### TASK DETAILS:
Copy out every item below, replacing "How do I perform" with "How can I carry out" wherever it occurs and leaving everything else unchanged.

### DATASET RECORDS:
════

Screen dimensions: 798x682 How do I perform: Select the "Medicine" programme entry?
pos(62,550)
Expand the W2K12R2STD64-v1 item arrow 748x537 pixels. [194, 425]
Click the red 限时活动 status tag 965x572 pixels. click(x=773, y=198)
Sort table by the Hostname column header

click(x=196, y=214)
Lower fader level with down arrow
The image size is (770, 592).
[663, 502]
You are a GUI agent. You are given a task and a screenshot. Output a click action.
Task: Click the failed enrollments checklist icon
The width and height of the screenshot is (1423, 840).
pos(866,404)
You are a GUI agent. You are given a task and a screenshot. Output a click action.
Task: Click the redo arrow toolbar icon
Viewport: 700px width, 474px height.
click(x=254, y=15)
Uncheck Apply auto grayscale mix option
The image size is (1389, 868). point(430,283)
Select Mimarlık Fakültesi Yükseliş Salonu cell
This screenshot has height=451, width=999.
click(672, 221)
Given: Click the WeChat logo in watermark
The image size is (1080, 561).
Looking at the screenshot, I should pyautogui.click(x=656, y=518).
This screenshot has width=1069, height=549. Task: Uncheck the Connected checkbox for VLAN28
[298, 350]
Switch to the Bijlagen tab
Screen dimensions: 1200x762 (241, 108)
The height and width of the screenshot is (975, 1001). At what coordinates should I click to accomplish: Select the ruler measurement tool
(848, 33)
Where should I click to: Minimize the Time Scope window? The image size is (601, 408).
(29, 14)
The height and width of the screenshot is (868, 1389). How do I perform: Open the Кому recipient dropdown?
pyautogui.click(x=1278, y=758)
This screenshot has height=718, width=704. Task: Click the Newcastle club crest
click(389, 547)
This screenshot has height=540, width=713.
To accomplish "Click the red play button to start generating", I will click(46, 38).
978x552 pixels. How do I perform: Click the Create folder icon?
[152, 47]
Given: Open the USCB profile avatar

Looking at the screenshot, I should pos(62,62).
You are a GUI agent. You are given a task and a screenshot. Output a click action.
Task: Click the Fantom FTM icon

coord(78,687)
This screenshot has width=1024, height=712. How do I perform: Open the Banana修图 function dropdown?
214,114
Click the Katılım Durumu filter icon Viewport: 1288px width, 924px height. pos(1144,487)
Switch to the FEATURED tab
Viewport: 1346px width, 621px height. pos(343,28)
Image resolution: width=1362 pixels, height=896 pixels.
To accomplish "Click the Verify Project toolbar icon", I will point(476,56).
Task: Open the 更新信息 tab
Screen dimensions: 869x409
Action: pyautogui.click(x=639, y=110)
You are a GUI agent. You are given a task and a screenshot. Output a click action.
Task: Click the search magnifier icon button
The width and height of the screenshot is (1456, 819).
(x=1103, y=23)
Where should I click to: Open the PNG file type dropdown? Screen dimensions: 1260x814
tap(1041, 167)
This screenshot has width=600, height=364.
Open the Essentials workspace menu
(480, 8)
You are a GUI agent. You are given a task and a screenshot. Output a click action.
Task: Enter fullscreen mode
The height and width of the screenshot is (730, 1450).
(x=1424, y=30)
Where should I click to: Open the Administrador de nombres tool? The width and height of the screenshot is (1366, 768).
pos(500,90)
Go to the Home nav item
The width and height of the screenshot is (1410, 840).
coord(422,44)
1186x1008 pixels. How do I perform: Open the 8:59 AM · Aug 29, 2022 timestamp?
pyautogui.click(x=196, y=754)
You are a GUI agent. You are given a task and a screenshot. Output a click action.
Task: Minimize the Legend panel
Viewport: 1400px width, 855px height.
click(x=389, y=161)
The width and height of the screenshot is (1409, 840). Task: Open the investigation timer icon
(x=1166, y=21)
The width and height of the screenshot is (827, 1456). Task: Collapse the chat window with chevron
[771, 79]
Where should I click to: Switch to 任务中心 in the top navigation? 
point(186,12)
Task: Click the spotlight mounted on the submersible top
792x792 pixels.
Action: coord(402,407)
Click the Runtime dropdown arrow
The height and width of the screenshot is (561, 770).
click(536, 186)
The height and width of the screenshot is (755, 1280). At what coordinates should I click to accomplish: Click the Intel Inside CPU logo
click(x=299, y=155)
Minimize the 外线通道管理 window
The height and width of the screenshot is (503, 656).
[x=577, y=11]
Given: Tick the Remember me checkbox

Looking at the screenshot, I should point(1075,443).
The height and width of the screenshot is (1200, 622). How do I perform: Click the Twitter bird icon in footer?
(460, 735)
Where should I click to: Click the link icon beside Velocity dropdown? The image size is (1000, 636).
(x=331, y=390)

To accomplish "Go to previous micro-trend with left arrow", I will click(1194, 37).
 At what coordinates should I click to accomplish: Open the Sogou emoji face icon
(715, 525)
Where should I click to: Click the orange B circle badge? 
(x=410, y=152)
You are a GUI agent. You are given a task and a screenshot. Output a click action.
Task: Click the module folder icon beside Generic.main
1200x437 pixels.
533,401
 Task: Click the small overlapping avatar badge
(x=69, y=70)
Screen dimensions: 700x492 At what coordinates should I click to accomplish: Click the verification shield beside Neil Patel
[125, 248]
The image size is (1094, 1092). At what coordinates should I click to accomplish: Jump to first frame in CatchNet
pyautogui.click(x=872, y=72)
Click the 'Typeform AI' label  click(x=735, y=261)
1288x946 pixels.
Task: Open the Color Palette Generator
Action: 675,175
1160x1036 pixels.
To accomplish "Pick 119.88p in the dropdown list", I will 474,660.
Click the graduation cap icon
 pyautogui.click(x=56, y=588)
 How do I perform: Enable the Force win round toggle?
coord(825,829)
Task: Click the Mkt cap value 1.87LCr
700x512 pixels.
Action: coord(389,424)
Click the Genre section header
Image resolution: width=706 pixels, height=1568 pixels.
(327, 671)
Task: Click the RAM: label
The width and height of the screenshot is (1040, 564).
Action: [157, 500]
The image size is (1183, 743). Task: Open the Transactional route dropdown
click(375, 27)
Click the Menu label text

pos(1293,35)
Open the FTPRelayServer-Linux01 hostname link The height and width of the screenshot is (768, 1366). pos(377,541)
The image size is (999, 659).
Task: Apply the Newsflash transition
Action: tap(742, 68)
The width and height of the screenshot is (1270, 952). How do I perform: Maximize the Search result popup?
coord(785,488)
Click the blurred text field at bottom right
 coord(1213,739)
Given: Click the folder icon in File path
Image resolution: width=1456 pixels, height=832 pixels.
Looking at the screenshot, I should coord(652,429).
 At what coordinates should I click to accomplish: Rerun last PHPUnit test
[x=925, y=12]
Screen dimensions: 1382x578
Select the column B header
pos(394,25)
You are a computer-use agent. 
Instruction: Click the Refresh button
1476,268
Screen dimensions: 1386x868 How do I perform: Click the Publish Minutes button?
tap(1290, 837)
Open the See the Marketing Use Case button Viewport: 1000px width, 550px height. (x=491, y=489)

════

### IN RESPONSE:
Screen dimensions: 798x682 How can I carry out: Select the "Medicine" programme entry?
pos(62,550)
Expand the W2K12R2STD64-v1 item arrow 748x537 pixels. [194, 425]
Click the red 限时活动 status tag 965x572 pixels. click(x=773, y=198)
Sort table by the Hostname column header

click(x=196, y=214)
Lower fader level with down arrow
The image size is (770, 592).
[663, 502]
You are a GUI agent. You are given a task and a screenshot. Output a click action.
Task: Click the failed enrollments checklist icon
The width and height of the screenshot is (1423, 840).
pos(866,404)
You are a GUI agent. You are given a task and a screenshot. Output a click action.
Task: Click the redo arrow toolbar icon
Viewport: 700px width, 474px height.
click(x=254, y=15)
Uncheck Apply auto grayscale mix option
The image size is (1389, 868). point(430,283)
Select Mimarlık Fakültesi Yükseliş Salonu cell
This screenshot has height=451, width=999.
click(672, 221)
Given: Click the WeChat logo in watermark
The image size is (1080, 561).
Looking at the screenshot, I should pyautogui.click(x=656, y=518).
This screenshot has width=1069, height=549. Task: Uncheck the Connected checkbox for VLAN28
[298, 350]
Switch to the Bijlagen tab
Screen dimensions: 1200x762 (241, 108)
The height and width of the screenshot is (975, 1001). At what coordinates should I click to accomplish: Select the ruler measurement tool
(848, 33)
Where should I click to: Minimize the Time Scope window? The image size is (601, 408).
(29, 14)
The height and width of the screenshot is (868, 1389). How can I carry out: Open the Кому recipient dropdown?
pyautogui.click(x=1278, y=758)
This screenshot has height=718, width=704. Task: Click the Newcastle club crest
click(389, 547)
This screenshot has height=540, width=713.
To accomplish "Click the red play button to start generating", I will click(46, 38).
978x552 pixels. How can I carry out: Click the Create folder icon?
[152, 47]
Given: Open the USCB profile avatar

Looking at the screenshot, I should pos(62,62).
You are a GUI agent. You are given a task and a screenshot. Output a click action.
Task: Click the Fantom FTM icon

coord(78,687)
This screenshot has width=1024, height=712. How can I carry out: Open the Banana修图 function dropdown?
214,114
Click the Katılım Durumu filter icon Viewport: 1288px width, 924px height. pos(1144,487)
Switch to the FEATURED tab
Viewport: 1346px width, 621px height. pos(343,28)
Image resolution: width=1362 pixels, height=896 pixels.
To accomplish "Click the Verify Project toolbar icon", I will point(476,56).
Task: Open the 更新信息 tab
Screen dimensions: 869x409
Action: pyautogui.click(x=639, y=110)
You are a GUI agent. You are given a task and a screenshot. Output a click action.
Task: Click the search magnifier icon button
The width and height of the screenshot is (1456, 819).
(x=1103, y=23)
Where should I click to: Open the PNG file type dropdown? Screen dimensions: 1260x814
tap(1041, 167)
This screenshot has width=600, height=364.
Open the Essentials workspace menu
(480, 8)
You are a GUI agent. You are given a task and a screenshot. Output a click action.
Task: Enter fullscreen mode
The height and width of the screenshot is (730, 1450).
(x=1424, y=30)
Where should I click to: Open the Administrador de nombres tool? The width and height of the screenshot is (1366, 768).
pos(500,90)
Go to the Home nav item
The width and height of the screenshot is (1410, 840).
coord(422,44)
1186x1008 pixels. How can I carry out: Open the 8:59 AM · Aug 29, 2022 timestamp?
pyautogui.click(x=196, y=754)
You are a GUI agent. You are given a task and a screenshot. Output a click action.
Task: Minimize the Legend panel
Viewport: 1400px width, 855px height.
click(x=389, y=161)
The width and height of the screenshot is (1409, 840). Task: Open the investigation timer icon
(x=1166, y=21)
The width and height of the screenshot is (827, 1456). Task: Collapse the chat window with chevron
[771, 79]
Where should I click to: Switch to 任务中心 in the top navigation? 
point(186,12)
Task: Click the spotlight mounted on the submersible top
792x792 pixels.
Action: coord(402,407)
Click the Runtime dropdown arrow
The height and width of the screenshot is (561, 770).
click(536, 186)
The height and width of the screenshot is (755, 1280). At what coordinates should I click to accomplish: Click the Intel Inside CPU logo
click(x=299, y=155)
Minimize the 外线通道管理 window
The height and width of the screenshot is (503, 656).
[x=577, y=11]
Given: Tick the Remember me checkbox

Looking at the screenshot, I should point(1075,443).
The height and width of the screenshot is (1200, 622). How can I carry out: Click the Twitter bird icon in footer?
(460, 735)
Where should I click to: Click the link icon beside Velocity dropdown? The image size is (1000, 636).
(x=331, y=390)

To accomplish "Go to previous micro-trend with left arrow", I will click(1194, 37).
 At what coordinates should I click to accomplish: Open the Sogou emoji face icon
(715, 525)
Where should I click to: Click the orange B circle badge? 
(x=410, y=152)
You are a GUI agent. You are given a task and a screenshot. Output a click action.
Task: Click the module folder icon beside Generic.main
1200x437 pixels.
533,401
 Task: Click the small overlapping avatar badge
(x=69, y=70)
Screen dimensions: 700x492 At what coordinates should I click to accomplish: Click the verification shield beside Neil Patel
[125, 248]
The image size is (1094, 1092). At what coordinates should I click to accomplish: Jump to first frame in CatchNet
pyautogui.click(x=872, y=72)
Click the 'Typeform AI' label  click(x=735, y=261)
1288x946 pixels.
Task: Open the Color Palette Generator
Action: 675,175
1160x1036 pixels.
To accomplish "Pick 119.88p in the dropdown list", I will 474,660.
Click the graduation cap icon
 pyautogui.click(x=56, y=588)
 How can I carry out: Enable the Force win round toggle?
coord(825,829)
Task: Click the Mkt cap value 1.87LCr
700x512 pixels.
Action: coord(389,424)
Click the Genre section header
Image resolution: width=706 pixels, height=1568 pixels.
(327, 671)
Task: Click the RAM: label
The width and height of the screenshot is (1040, 564).
Action: [157, 500]
The image size is (1183, 743). Task: Open the Transactional route dropdown
click(375, 27)
Click the Menu label text

pos(1293,35)
Open the FTPRelayServer-Linux01 hostname link The height and width of the screenshot is (768, 1366). pos(377,541)
The image size is (999, 659).
Task: Apply the Newsflash transition
Action: tap(742, 68)
The width and height of the screenshot is (1270, 952). How can I carry out: Maximize the Search result popup?
coord(785,488)
Click the blurred text field at bottom right
 coord(1213,739)
Given: Click the folder icon in File path
Image resolution: width=1456 pixels, height=832 pixels.
Looking at the screenshot, I should coord(652,429).
 At what coordinates should I click to accomplish: Rerun last PHPUnit test
[x=925, y=12]
Screen dimensions: 1382x578
Select the column B header
pos(394,25)
You are a computer-use agent. 
Instruction: Click the Refresh button
1476,268
Screen dimensions: 1386x868 How can I carry out: Click the Publish Minutes button?
tap(1290, 837)
Open the See the Marketing Use Case button Viewport: 1000px width, 550px height. (x=491, y=489)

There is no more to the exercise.